La confiscation de Chantilly lui paraissait une persécution odieuse et mesquine. Mme de Châtillon fut la première à lui en parler : « Le Roy est à Chantilly, lui écrivait-elle de Mello le 27 juin[2] ; il s’y trouve fort bien et dit hautement qu’il se réservera cette maison par le traité. » Et la duchesse plaisante M. le Prince : « Toutefois, ajoute-t-elle, j’espère rester vostre voisine[3]. »

M. le Prince ne goûte pas la plaisanterie : « Ce seroit un affront furieux. Il est faux que le Roy ayt une passion pour cette maison là. Il n’a jamais voulu s’y arrêter, et si on l’y a fait aller c’est une chose faite à plaisir. C’est la seule maison où je puisse me retirer pendant que je ne seray pas bien à la cour ; et comme je ne voy pas que j’y puisse estre bien de longtemps, au moins dois-je avoir une maison de plaisance pour y attendre doucement le retour d’une meilleure fortune[4]. »

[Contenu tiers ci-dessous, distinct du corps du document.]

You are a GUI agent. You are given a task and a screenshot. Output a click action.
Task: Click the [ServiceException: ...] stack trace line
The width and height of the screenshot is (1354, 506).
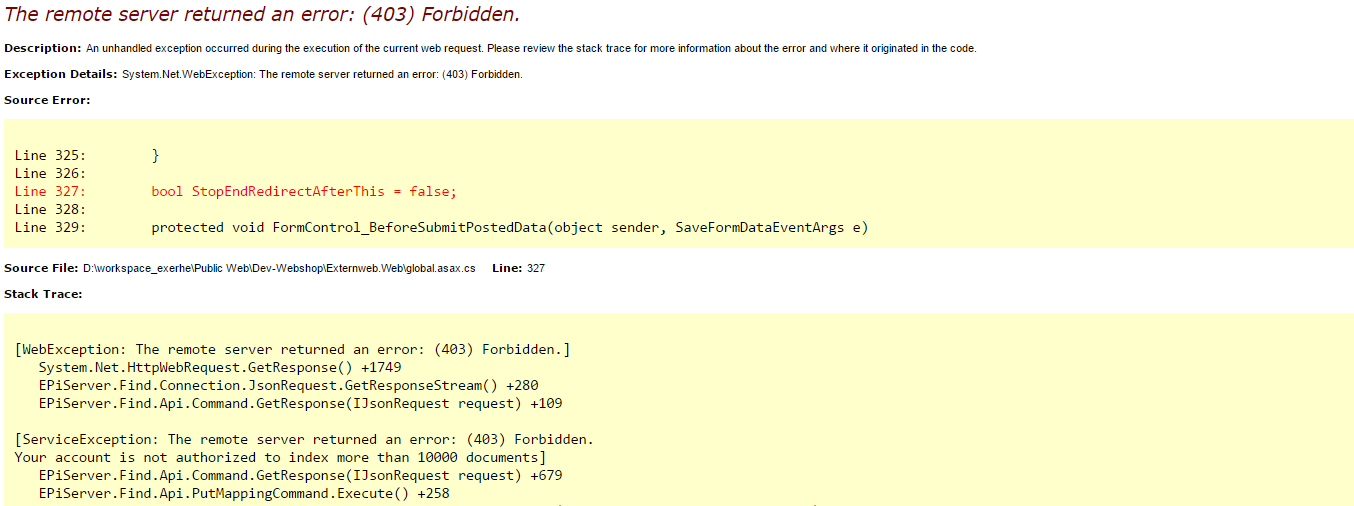click(x=304, y=439)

VI. — CONFÉRENCES DES PREMIERS MINISTRES A LA FRONTIÈRE (AOUT-OCTOBRE 1659). LE PLAN DE MAZARIN.

Cependant Mazarin approchait de la frontière. Il arrivait malade, très souffrant de la goutte, cruellement soucieux surtout : c’est sa propre nièce qu’il doit éloigner du trône où le roi semble l’appeler. Comment concilier une certaine rigueur avec les ménagemens que commande la plus vulgaire prudence ? Louis XIV consent encore à ne régner que de nom ; mais d’un mot, d’un geste, il peut ressaisir la toute-puissance ; jusqu’où l’amour irrité pourra-t-il le conduire ?

Les nièces viennent d’être expédiées à Brouage ; Anne d’Autriche a obtenu de son fils qu’il se retirât à Chantilly ; mais il peut en sortir, rompre le mariage de l’infante, aller chercher sa belle au fond des marais de la Charente et la délivrer la lance au poing, comme un héros de roman. C’est le moment d’endormir la passion par quelques concessions apparentes, tout en cherchant à resserrer les liens qui retiennent le roi. Le cardinal autorise une entrevue suprême entre les deux amans, gagne du temps. Le 14 juillet, les ratifications du traité de Paris furent échangées à

  1. M. le Prince à Lenet, 20 septembre 1659. B. N.
  2. A. E.
  3. Mello est à trois lieues de Chantilly.
  4. M. le Prince à Lenet, 3 juillet 1689. B. N.